= EXERCISE INSTRUCTIONS =
Reproduce the records below exactly from their first line through the line containing "The height and", omitting all pictures.

= TASK INPUTS =
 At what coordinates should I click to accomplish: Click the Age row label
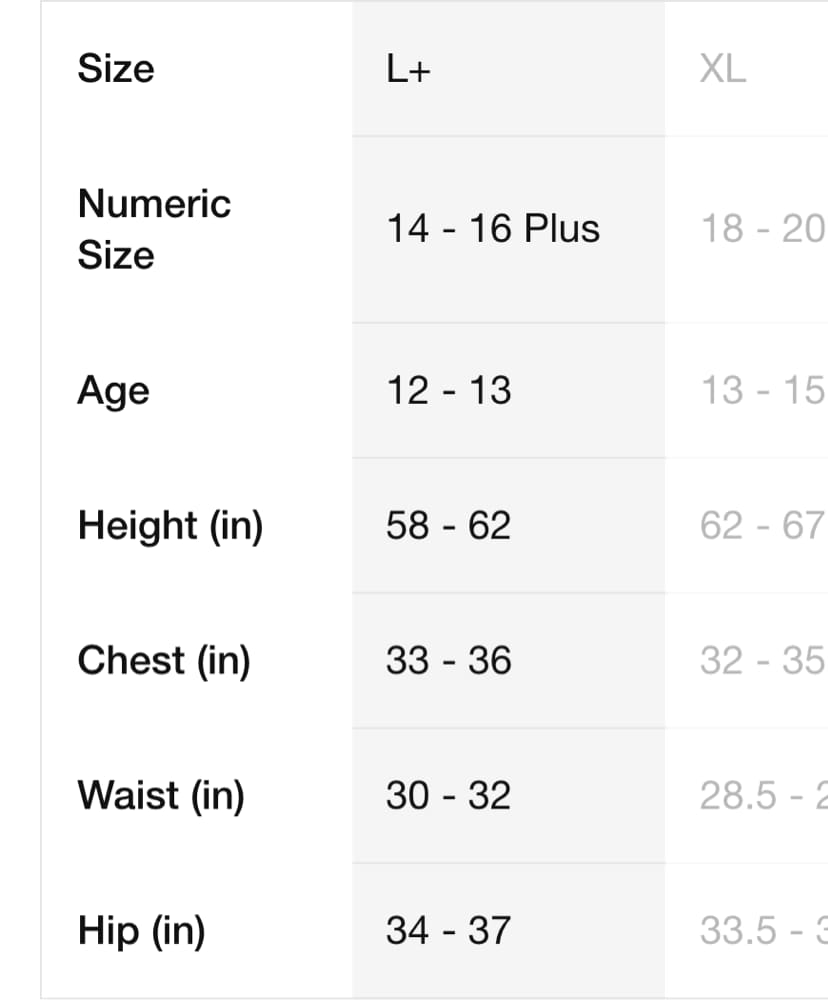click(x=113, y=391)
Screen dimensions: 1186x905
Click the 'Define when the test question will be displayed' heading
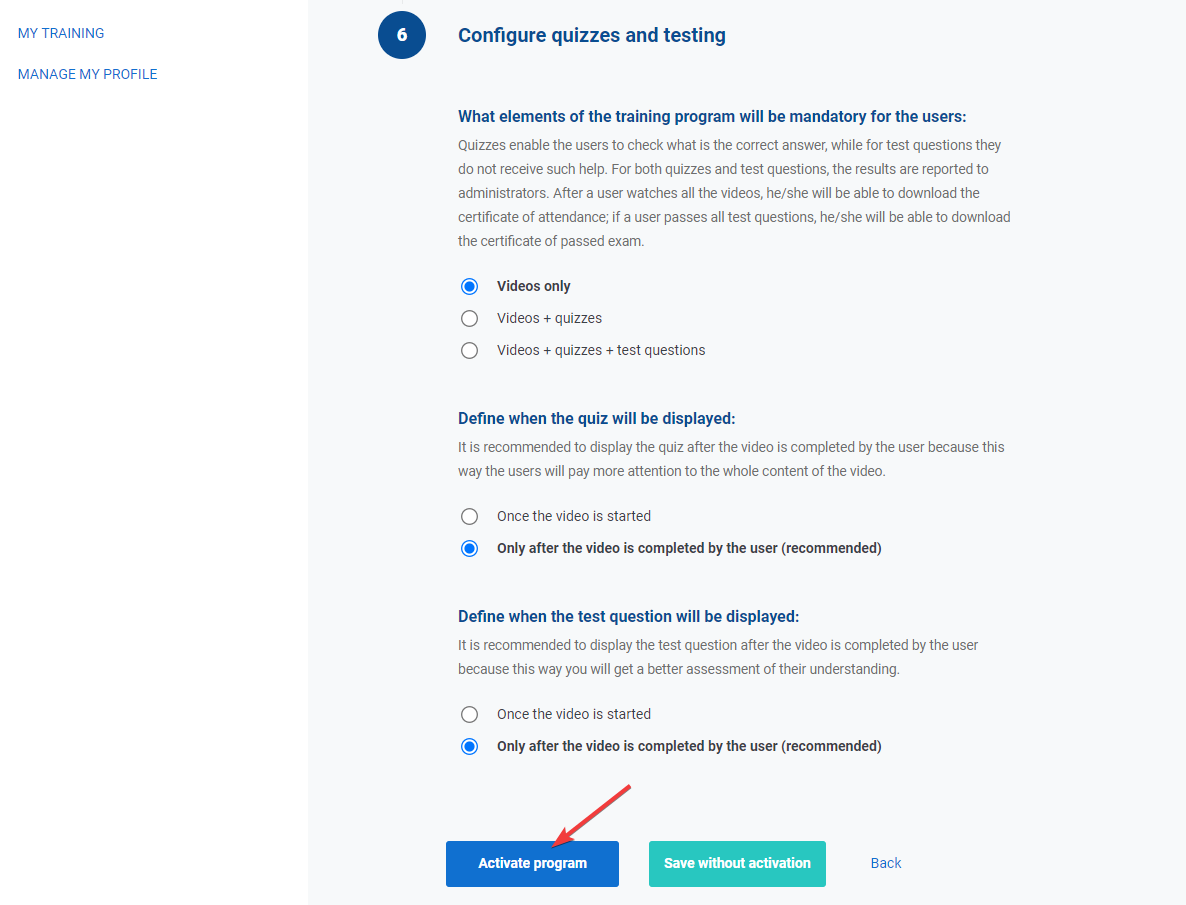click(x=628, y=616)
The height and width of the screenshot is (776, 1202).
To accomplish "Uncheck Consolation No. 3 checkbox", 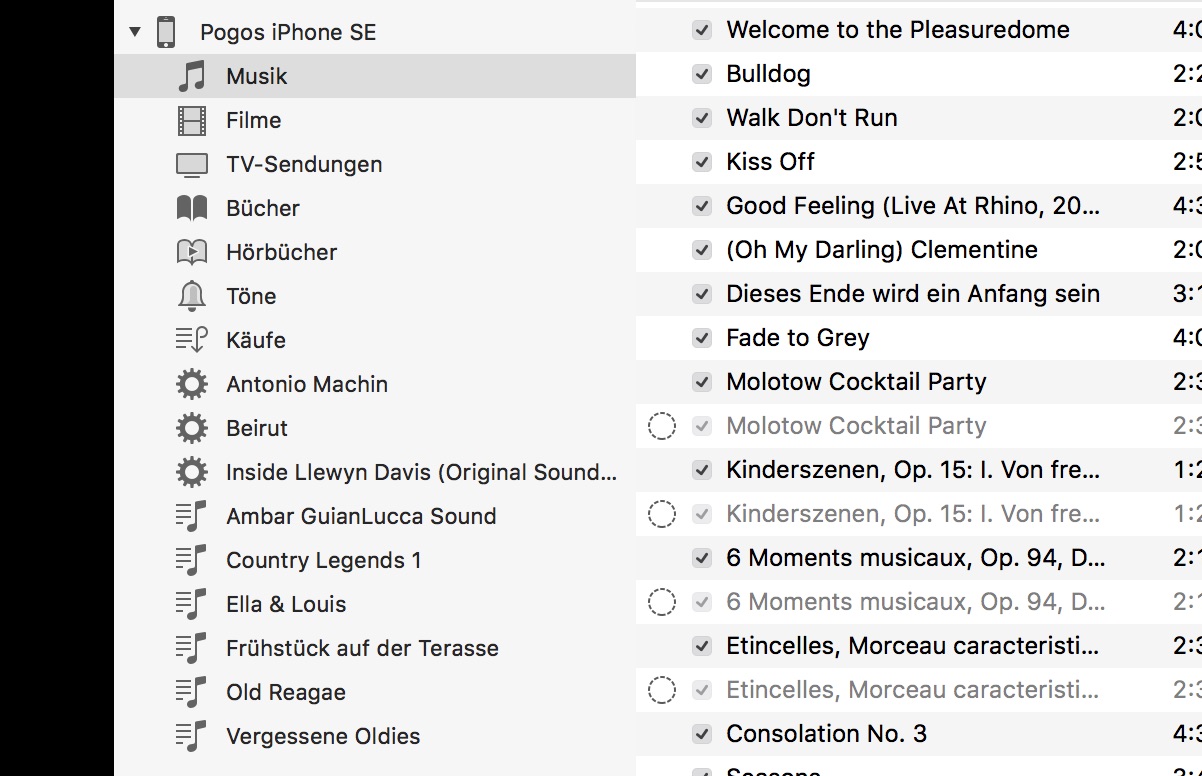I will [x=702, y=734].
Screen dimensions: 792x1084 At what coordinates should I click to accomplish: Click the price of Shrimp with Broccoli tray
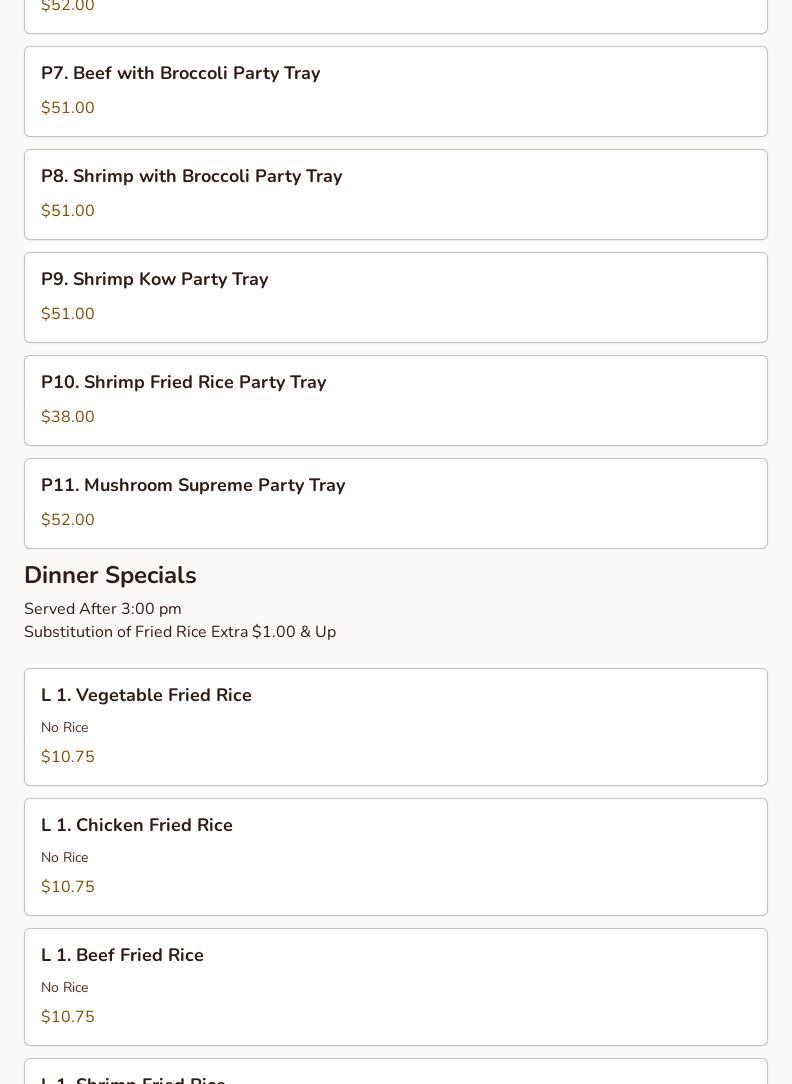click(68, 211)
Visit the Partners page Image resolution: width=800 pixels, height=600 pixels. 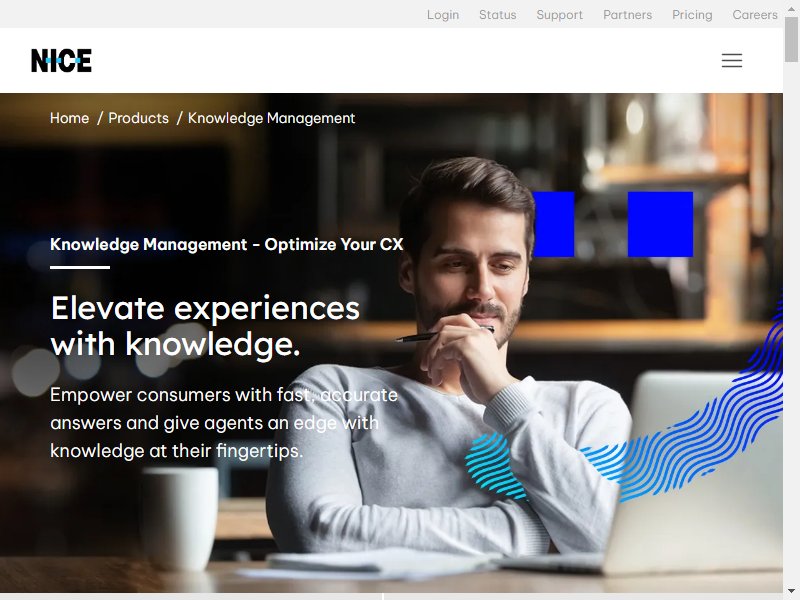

= WORKED SOLUTION =
 At what coordinates should I click to accomplish: Click the Age row label
click(x=113, y=391)
Screen dimensions: 1186x905
Click the 'Define when the test question will be displayed' heading
click(x=628, y=616)
The height and width of the screenshot is (776, 1202).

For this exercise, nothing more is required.